ON DEATH AND SALES

Real estate agents gather brightly, like fireflies, around disease and death. End times energize them. There is all sorts of money in the just-vacated two-up, two-downs, even with all that tired lace drooping over the chipped porcelain sink, the dank orange shag and the panelled rec rooms thick with old smoke and Pine-Sol.

I dwelt not very productively on this idea while ferrying my mum to and from the hospital through the first half of April, and then when simply visiting her, after going home to my dad had faded as much of a possibility. On the wall of the elevator up to the ICU on Davies 4, a father and son real estate team pose enthusiastically above their cell numbers. Call now! They appear absurdly robust and corrosively tanned. Invincible, but in the style of cartoon villains about to run off a cliff.
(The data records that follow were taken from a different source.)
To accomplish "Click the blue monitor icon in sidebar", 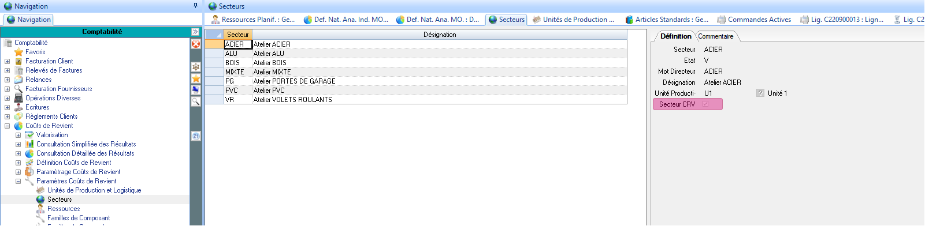I will tap(196, 89).
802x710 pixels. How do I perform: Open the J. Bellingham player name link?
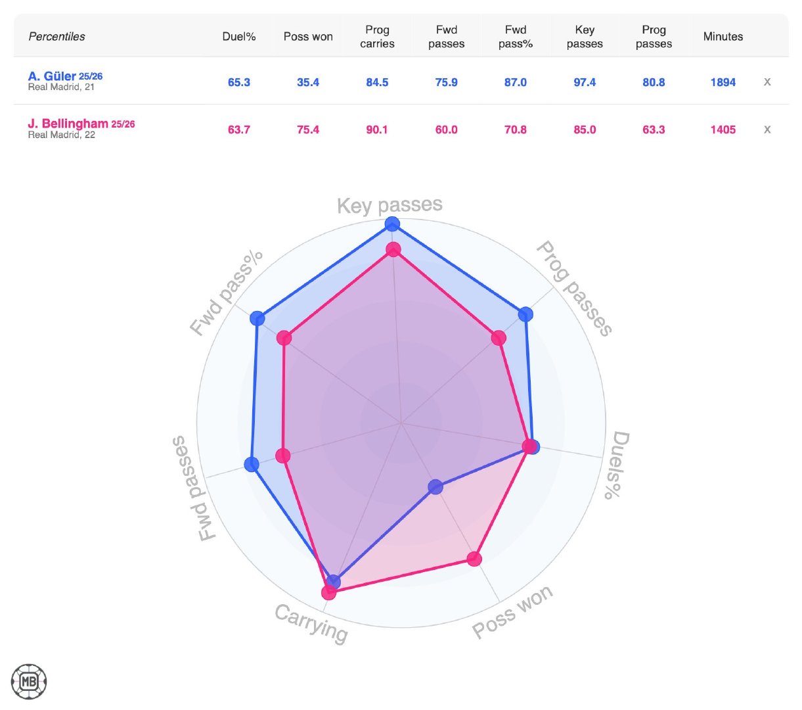[x=68, y=124]
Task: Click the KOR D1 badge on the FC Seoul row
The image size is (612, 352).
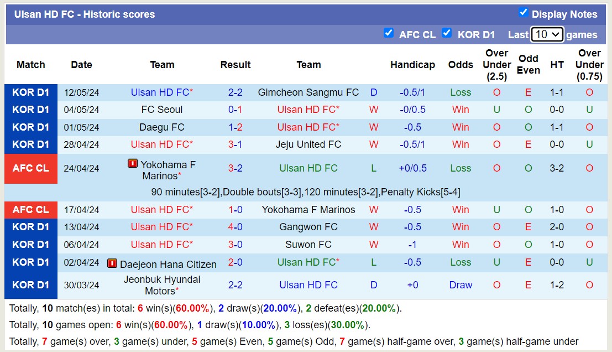Action: (30, 109)
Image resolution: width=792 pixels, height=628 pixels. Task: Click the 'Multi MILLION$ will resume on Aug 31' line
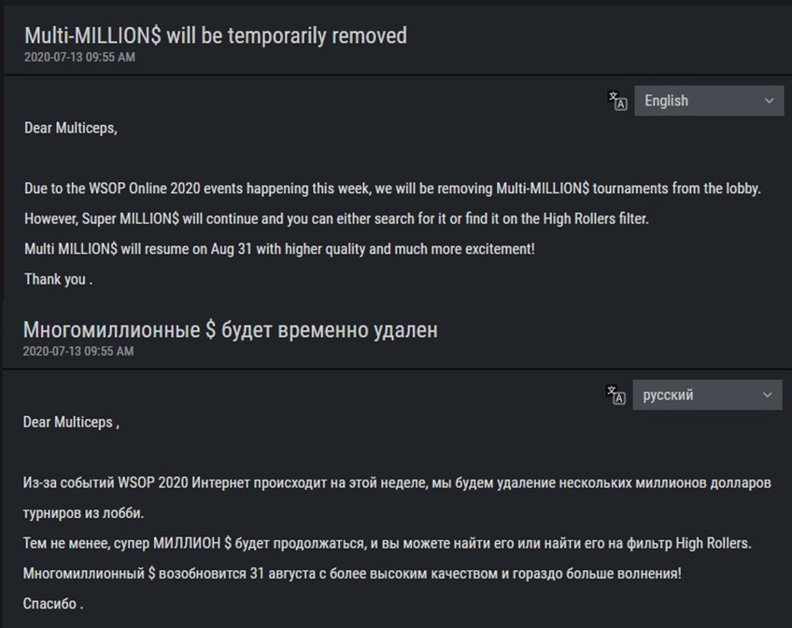point(279,249)

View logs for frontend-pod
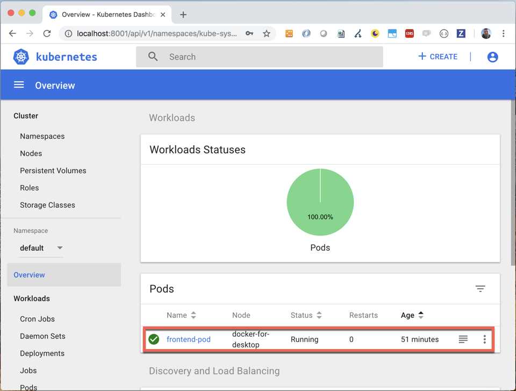(463, 339)
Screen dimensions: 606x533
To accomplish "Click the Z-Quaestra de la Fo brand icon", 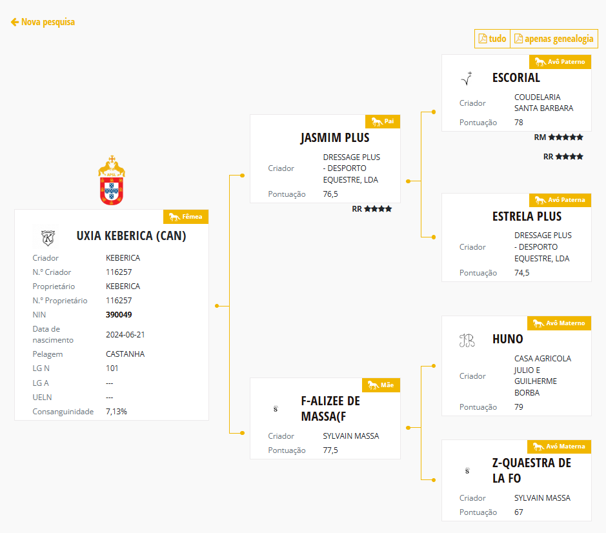I will (x=467, y=471).
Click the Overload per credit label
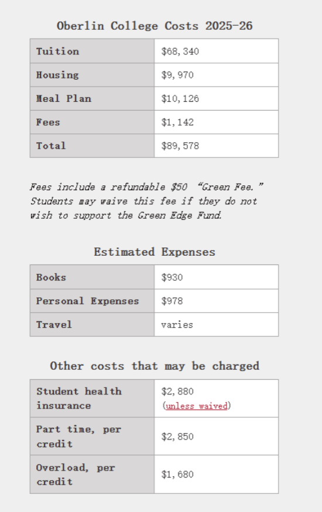Screen dimensions: 322x512 [76, 475]
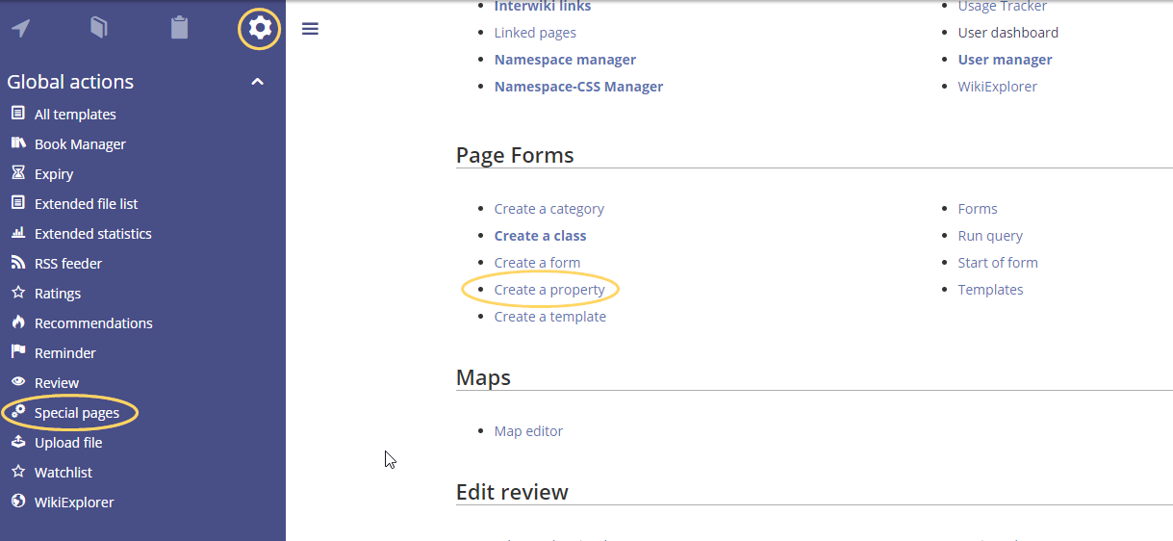Viewport: 1173px width, 541px height.
Task: Select Extended statistics in sidebar
Action: [92, 234]
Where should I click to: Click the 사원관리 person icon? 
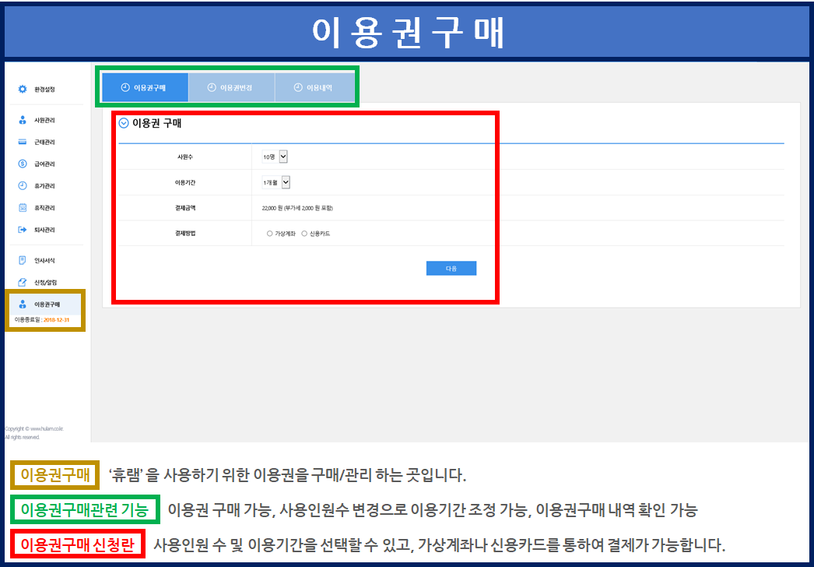[23, 121]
A bus bench outside the hospital is plastered with another agent’s milk-fed mug, and a bus vinyl-wrapped with an “If I can’t sell it, I’ll buy it myself” message seems to pass the main doors every twenty minutes, all royal blue and blood-red, like a Conservative campaign bus. There are more realtors in these parts than there are doctors.
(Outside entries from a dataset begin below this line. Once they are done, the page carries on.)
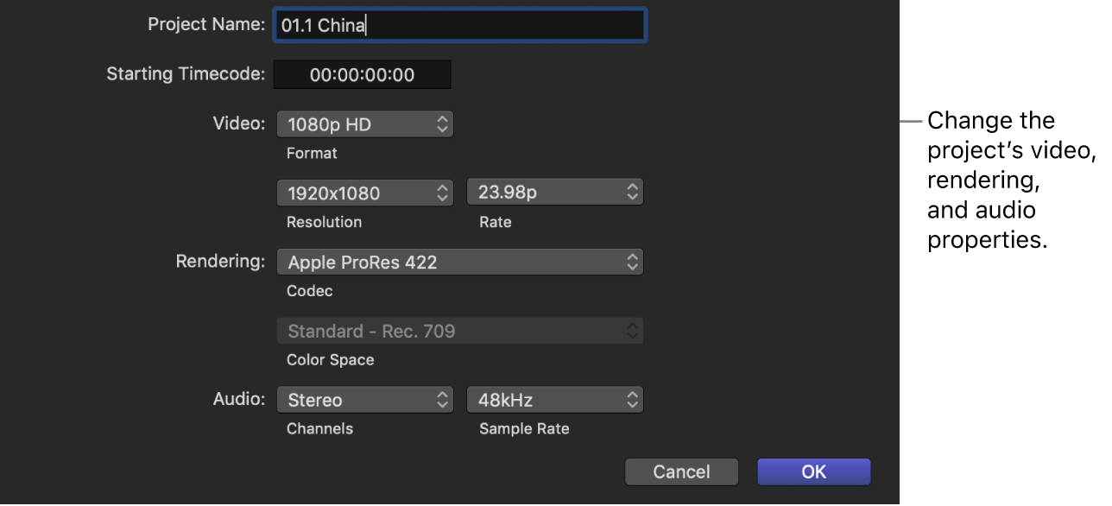The width and height of the screenshot is (1112, 506).
Task: Open the Resolution pop-up menu
Action: 364,192
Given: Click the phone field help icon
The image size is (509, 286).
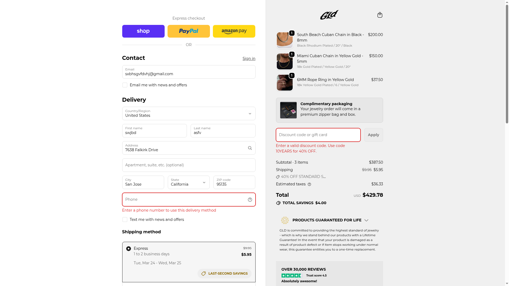Looking at the screenshot, I should pos(250,200).
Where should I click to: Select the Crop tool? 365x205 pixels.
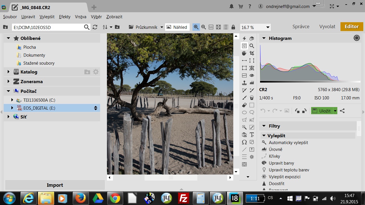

When my mother died on April 30th, all the sales pitches I’d seen again and again those few weeks seemed, predictably, to be in ill-taste, just a foul gibberish from vultures’ tongues (do vultures have tongues?). But even as some measure of normalcy has returned, the business I’m part of, the one that pays my bills, and which has offered a reasonable-seeming path through the middle part of my life, feels intensely, weirdly dependent on the death of its clients.

A dozen or so years ago my sister died suddenly. Among her few possessions was one of those awful postcards embossed with a faux-gold seal and offering a “free home evaluation”: Keep this certificate with your other valuable possessions, it begged, and my sister (who never owned her own house) had played along. She had the pitch of a conman tucked underneath her meagre stash of costume jewelry like it was a hundred-dollar bill.

The undertaker that time around was a part-time real estate agent. He seemed perfectly poised for great success in life: he could have his cake and bury it too. Within minutes of my leaving his office he had logged into his real estate account and checked to see how busy an agent I was.

Realtors’ calling cards - and this is my last observation - often feature glossy photographs of the agent (usually grinning). The idea, plainly, is to make the agent recognizable at the gas station or in line at Loblaws. And because everyone wants to talk about houses, you can generate business while waiting to pay for your mushrooms. (For a couple of years, every time I went shopping the same agent was in there, pushing a cart up and down in front of the best cuts of meat.)

Most interesting to me, though, is how often the photos are severely outdated. Vanity or maybe plain old forgetfulness mean the old photo doesn’t always get switched out for something recent, something true. But I have a theory: the real message of these cards is that realtors never die, or even age at a normal rate. There are cheat codes sewn into the lining of all those shiny blazers. And if you get in touch (call now!) they just might teach you how to pull off the same trick yourselves, ultimately saving your kids from having to reach out in the future to sniff that you’ve died and the house needs to be sold, peach shag and all. Boiled down, phoning your realtor is the way to live forever and protect your kids from suffering. That’s quite a pitch.